Here is today's e-mini wave chart. I got short early in the day but around 1pm Eastern time I covered at 828.00. At the time the wave chart still looked bullish enough to support yet another rally to 836 or higher.

In the event the market broke instead and now the wave chart is definitely looking bearish again. The only issue is whether or not a rally is likely from 821 and if so how big will it be.

I note that the highest volume bar of the day occurred as the low bar of the day so far (red arrow). The significance here is that the high volume developed above yesterday's low at 819.50 and was unable to drive the market below that low (dashed red line) . Evidently enough bullish money was willing to take a stand at 821 despite plenty of willing sellers. This makes me think the market is about to rally again, probably to the midpoint of the day at 830. As long as volume remains moderate on the rally I plan to sell it near there (dotted purple line).

Covered both units at 828.00.

I just covered my short position. I plan to get short again on any rally close to or above 836.00

Anticipating Failure

Here is today's from page of the New York Times. What caught my eye was the sub-heading beneath the headline: "Wall Street Reacts with a 4.6% Plunge".

The use of the word "plunge" to describe yesterday's market action is indicative of the media's and the public's attitude towards fiscal stimulus by congress and monetary/financial action by the Fed and the United States Treasury. I think there is plenty of skepticism about the ultimate effectiveness of government rescue operations. In fact, among the blogs and commentators I read each day, I'd say the prevailing attitude is one of ridicule and cynicism towards these efforts. If I didn't know better, I'd even think that there are many people who actually hope that rescue efforts will fail and that the economy will soon fall off of another cliff.

If I am reading public attitude correctly I think it is consistent with the view that the stock market is very sold out already. The selling that seems to follow every rescue announcement is having less and less effect on the market averages. Indeed, the S&P is now trading just a little below the intraday low it reached on October 10, more than 4 months ago. In the meantime a torrent of bad and discouraging news has not succeeded in driving the market lower and keeping it there.

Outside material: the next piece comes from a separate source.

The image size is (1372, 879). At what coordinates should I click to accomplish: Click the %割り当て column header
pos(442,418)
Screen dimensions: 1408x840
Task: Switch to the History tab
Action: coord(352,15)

All in all I think the next big surprise market-wise is going to be a big rally, not a big drop.

Wave chart at 11 am

Here is the e-mini wave chart for the past two day sessions. I am currently short 2 units. Since I think the trend is down I want to stick with my shorts so long as the upper purple dotted line contains most of today's trading. I also want to see the volume stay light on any rally from here.

Ideal resistance is at the lower dotted line but that has been tested once and is not likely to hold on a second test. The wave chart is now actually a bit bullish since we have seen a shorter down wave which followed a longer up wave (both comparisons are to the preceding wave in the same direction). So I think it is likely that the market rally into the 837-40 zone before it takes out yesterday's low. If I am wrong here it will probably be because the market goes straight down from here and this is another reason why I want to maintain my short position.